O pós-punk “Sayonara” é metade russo e não tem nada significativo a dizer, ao passo que “Lu Na” apresenta um discurso da artista ambiental japonesa Nami Sato. O que inicialmente soa como uma lista aleatória de palavras, começa a parecer como a lembrança de um sonho: “No meio da noite eu me pergunto quando isso começou / Porque estamos aqui? / As luzes da Costa onde ela dança / Os ombros dela balançando, abraçando, som de passos”. Também há um lirismo surreal em “Ça Commence Par” – a faixa, cantada em francês, é traduzida como “Venha aqui, fique à vontade / Você está pronto?”. As flautas e os efeitos travessos do sintetizador, entre o ritmo e as gargalhadas, retratam uma floresta maluca dentro de um livro infantil. A canção mais curta do álbum passa rapidamente, deixando-nos questionar se tudo não passou de uma imaginação. “Telefon”, uma música sacarina com influências oitentistas, também parece ter lugar em um sonho da Kate NV, com uma ligação telefônica que acorda o personagem e o trás para a realidade: “Em algum lugar, ninguém se importa com você / Mas o telefone toca e você precisa correr de volta sob o sol escaldante, onde não está claro o que acontecerá hoje”.

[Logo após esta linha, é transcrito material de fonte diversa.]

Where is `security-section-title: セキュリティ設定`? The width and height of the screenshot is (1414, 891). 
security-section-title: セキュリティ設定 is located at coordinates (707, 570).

Em contrapartida, a liricamente inteligente “If Anyone’s Sleepy” acontece momentos antes do sono real – é uma canção de ninar hipnótica com movimentos saltitantes. Ela vibra quando Shilonosova pondera sobre a impermanência e a intangibilidade do tempo. Mas, depois de numerar seus pensamentos, ela sucumbe ao poder magnético do sono – Kate NV também apresenta lembranças de sua infância. “Marafon 15” tem o nome de um programa de TV russo dos anos 90 e a promoção lhe encontra vestida como uma personagem fictícia que ela assistia quando criança (Malvina, um fantoche de uma versão russa do Pinóquio). É difícil não compará-la com um vídeo de Kate Bush por conta da produção, iluminação e edição performática. Kate achou que o título era adequado porque a música é sobre memórias e ela estava curiosa sobre o motivo pelo qual o número aparentemente aleatório do título significava. “Plans” também adota a mesma sátira da TV russa, com Kate NV mais uma vez se tornando um alter ego – mas a diversão dessa vez brinca com as notícias.
É a faixa mais temática do “Room for the Moon”, porque incentiva o ouvinte a ter um senso de humor diante do desastre. Aqui, ela comenta como é impossível planejar algo hoje em dia devido ao colapso imprevisível da sociedade: “Existem planos no planeta em algum lugar / Onde tudo está claro, onde estamos / Dotado de palavras, planos / Quem nos explicará como foi? / Tudo antes de se tornar / Quem vai desenhar os planos”. No “Room for the Moon”, existem muitas facetas de sua personalidade excêntrica, a maioria refletida em um som de várias camadas. Ela baseia-se em influências da música clássica contemporânea e da música pop japonesa dos anos 80. Todos esses estilos se reúnem no álbum de uma maneira realmente interessante. Os sons elevam as letras, com temas de solidão e nostalgia infantil, embora de uma maneira cativante que consegue encontrar alegria, mesmo que possa parecer improvável. “Room for the Moon” é verdadeiramente utópico; a maneira como as composições dançam entre si, proporciona uma escuta irresistível que vai te agradar do começo ao fim.